So, we hunkered down to start seeing our new patients who were absolutely loving the new care model. Nate was the closest thing we had to a finance person, so he was essentially serving as our Chief Financial Officer (CFO). Scott and I were really hard core on the service design of the product. We were the doctors literally providing the care and simultaneously trying to disrupt it as well. About 4-6 weeks into opening, Nate called a meeting to review the numbers. And, that is when we realized that at the rate we were going it would take like 20 years to fill our practices, and worse still, about the same time to make any money. 

So what did you guys do to survive this initial realization?

Right at that time, out of the blue, we got a call from DaVita. They were looking into the direct primary care model and after many interesting conversations, we ended up agreeing to do a consulting project for them on how to design a direct to primary care practice model that could scale. It was also a total financial lifeline for us at that time. That agreement forced our thinking a bit into what the actual business model options were and which ones could scale better than others. To be candid, it effectively pushed us to develop a financially viable business model, but even with all that work we were still not thinking about the self-funded employer space at that time. Interestingly enough, we had no idea about this market.

Meanwhile, Scott was out there still blogging and tweeting away trying to share in near real-time about the experience of building this new, innovative practice model. And, talk about luck—Marty Yee, MD had been following Scott for a while and reached out directly to him. Marty was a physician with a practice in the Bay Area who had also been working at Apple one day a week doing preventive health exams. He told Scott, “I think Apple is considering doing a health center on their campus. It might be a good place to try out your model.”

It was a good idea, so we both flew up to meet Marty and his partners. We still have the photo of us sketching out on a napkin what the partnership could look like to go after the Apple project. A few months later, Marty got invited to respond to the Apple Request For Proposal (RFP). The invitees were Stanford, Palo Alto Medical Foundation, CHS (the largest onsite vendor at the time)…and some local, random physician named Marty who had been doing some preventive physicals for Apple for a few years. Marty called us and said, “We have to go in together to figure out how to answer this.” When Scott told Nate and me, I asked, “What’s an RFP?” as at the time, I couldn’t place it among the medical acronyms I knew. I was that much of a novice.
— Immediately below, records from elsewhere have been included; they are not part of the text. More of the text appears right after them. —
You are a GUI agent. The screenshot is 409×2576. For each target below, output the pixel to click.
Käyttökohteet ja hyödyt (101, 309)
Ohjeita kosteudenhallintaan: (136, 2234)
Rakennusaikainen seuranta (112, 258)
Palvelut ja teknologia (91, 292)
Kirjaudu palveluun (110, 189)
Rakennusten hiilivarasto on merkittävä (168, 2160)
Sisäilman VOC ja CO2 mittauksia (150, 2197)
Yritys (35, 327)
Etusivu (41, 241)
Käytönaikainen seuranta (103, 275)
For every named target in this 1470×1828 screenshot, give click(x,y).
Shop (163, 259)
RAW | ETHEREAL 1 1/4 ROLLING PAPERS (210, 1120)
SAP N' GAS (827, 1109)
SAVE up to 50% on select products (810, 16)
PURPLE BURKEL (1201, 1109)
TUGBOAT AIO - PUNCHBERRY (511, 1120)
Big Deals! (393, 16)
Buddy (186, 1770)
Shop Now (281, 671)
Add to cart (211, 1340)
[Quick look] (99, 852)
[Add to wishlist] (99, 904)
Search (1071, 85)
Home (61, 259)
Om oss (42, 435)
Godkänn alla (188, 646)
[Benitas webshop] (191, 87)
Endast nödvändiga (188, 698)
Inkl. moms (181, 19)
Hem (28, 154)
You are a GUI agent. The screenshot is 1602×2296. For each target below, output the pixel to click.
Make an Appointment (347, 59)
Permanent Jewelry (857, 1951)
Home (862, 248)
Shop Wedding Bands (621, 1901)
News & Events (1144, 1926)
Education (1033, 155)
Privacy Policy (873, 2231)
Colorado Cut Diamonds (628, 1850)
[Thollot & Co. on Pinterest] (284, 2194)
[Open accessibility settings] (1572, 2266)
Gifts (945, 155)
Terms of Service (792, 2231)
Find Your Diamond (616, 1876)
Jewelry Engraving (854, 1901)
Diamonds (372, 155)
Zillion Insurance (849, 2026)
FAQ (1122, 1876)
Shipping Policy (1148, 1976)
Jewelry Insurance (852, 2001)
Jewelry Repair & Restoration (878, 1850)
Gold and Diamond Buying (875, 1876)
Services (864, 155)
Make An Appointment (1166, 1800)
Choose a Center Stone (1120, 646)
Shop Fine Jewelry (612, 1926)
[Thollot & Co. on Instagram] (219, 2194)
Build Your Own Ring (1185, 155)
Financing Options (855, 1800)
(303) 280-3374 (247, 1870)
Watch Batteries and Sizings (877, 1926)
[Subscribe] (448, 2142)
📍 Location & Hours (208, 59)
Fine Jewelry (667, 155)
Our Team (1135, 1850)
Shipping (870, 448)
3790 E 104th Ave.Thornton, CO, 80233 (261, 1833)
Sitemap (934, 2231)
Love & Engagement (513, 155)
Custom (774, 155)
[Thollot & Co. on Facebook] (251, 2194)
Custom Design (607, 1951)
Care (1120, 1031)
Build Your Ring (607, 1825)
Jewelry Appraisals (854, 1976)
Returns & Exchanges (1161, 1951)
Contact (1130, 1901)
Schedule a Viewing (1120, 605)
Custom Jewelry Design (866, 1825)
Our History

So, we flew Marty down to Aliso Viejo, and we sat and stared at maybe 200 questions. As we went through it, we realized that an employer is a payer, a micro-insurance company. We felt that charging the employer a monthly rate for all their employees would be the way to go.  However, this Per Employee Per Month (PEPM) concept was a bit too far out for Apple at the time. They better understood and had been guided by their benefits consultants to implement the “Cost Plus” model. Interestingly enough, while we were ready to assume the risk of PEPM, effectively a form of capitation based on the number of employees, this new Cost Plus model was all about paying for all of our costs and then providing a little management fee on top. Since we didn’t care about the management fee as we were making no money anyway, we just focused on the fact that Apple would pay for our entire build out, our staff, and would enable us to effectively launch our whole business. 

So how on earth did you win one the largest, most respected, and most innovative clients in the world when you had nothing?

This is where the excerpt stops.